An outpouring of sympathy for the synagogue’s community and the city of Pittsburgh has come from religious leaders of all faiths, plus a pledge to join together to fight anti-Semitism, attacks on any religion and hatred directed to any group in the U.S., and to address gun violence in this country.
Catholic leaders were quick to condemn the shooting massacre, offer prayers and condolences for the victims and call for efforts to end gun violence. Statements came from, among others, Cardinal Daniel N. DiNardo of Galveston-Houston, president of the U.S. bishops’ conference, and Pittsburgh Bishop David A. Zubik.
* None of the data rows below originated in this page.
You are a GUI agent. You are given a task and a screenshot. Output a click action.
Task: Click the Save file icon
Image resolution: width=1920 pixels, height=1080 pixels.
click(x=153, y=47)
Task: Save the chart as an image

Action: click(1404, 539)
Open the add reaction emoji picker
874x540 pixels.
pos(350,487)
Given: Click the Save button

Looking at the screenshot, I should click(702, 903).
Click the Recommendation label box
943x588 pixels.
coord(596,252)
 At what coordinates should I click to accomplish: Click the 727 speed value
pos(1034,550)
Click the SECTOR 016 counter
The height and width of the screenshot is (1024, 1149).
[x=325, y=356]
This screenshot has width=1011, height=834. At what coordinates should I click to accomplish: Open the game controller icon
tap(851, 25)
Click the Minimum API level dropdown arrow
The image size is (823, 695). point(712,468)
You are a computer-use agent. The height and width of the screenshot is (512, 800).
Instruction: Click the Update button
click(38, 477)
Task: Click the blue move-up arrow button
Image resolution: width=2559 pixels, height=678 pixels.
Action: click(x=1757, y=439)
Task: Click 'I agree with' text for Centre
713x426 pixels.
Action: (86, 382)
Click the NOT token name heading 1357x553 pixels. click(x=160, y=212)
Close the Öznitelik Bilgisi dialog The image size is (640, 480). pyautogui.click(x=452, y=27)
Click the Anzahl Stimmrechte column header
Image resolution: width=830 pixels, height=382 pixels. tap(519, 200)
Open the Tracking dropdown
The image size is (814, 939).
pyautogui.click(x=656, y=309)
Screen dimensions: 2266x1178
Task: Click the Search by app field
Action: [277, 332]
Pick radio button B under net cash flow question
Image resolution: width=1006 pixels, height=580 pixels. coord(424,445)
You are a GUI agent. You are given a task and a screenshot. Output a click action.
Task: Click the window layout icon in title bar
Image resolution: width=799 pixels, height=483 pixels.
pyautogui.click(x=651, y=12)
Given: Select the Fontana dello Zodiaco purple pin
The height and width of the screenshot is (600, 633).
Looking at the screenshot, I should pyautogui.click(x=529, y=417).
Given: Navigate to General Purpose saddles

Boston Cardinal Sean P. O’Malley said that Catholics joined with the Jewish people in a commitment “to building a civilization of love to combat the hatred, violence and anti-Semitism in our world.”
The Pittsburgh tragedy “will not defeat us in pursuing this commitment, it will not defeat people of goodwill and it will not defeat the Jewish people,” he said in an Oct. 27 statement.
Chicago Cardinal Blase J. Cupich joined his voice in condemning “in the strongest terms this anti-Semitic act of depravity and the rhetoric, heartlessness and apathy that have allowed hatred to flourish in our society.
“Make no mistake. Words incubate evil and allow it space to be accepted. Words that give voice to fear mongering that causes people to arm themselves against anyone who is ‘other,'” he said. “And it will take more than words to stop this predictable maelstrom of hostility and violence that threatens to change our nation.”
In Philadelphia, Archbishop Charles J. Chaput said in a statement that religious and ethnic hatred “is vile in any form, but the ugly record of the last century is a lesson in the special evil of anti-Semitism. That evil has not been stamped out. Rather, it has been resurgent in many areas of the world for the last several decades. It has no place in America, and especially in the hearts of Christians.
“I want to express the heartfelt support and prayers of Philadelphia’s Catholic community, and my own, for the victims of the Pittsburgh synagogue attack and their families. May God give them courage and solace, and may this be a statewide wake-up call to resist religious hatred,” the archbishop said.
Among other Catholic leaders weighing on the tragedy were the Sisters of Bon Secours.
“As women of healing, we hold fast to the belief that the power of love is stronger than the power of hate,” the religious congregation said in an Oct. 30 statement released from its headquarters in Marriottsville, Maryland.
“In this spirit of love, we commit ourselves to actively promote a culture of Gospel nonviolence in our own lives and to bring a healing presence in those divisive situations in which we find ourselves,” the statement said.
It added: “We stand in solidarity with all those who continue to press Congress to enact legislation on gun safety and with those who advocate for support services needed by those who suffer from emotional, psychological and mental health challenges.”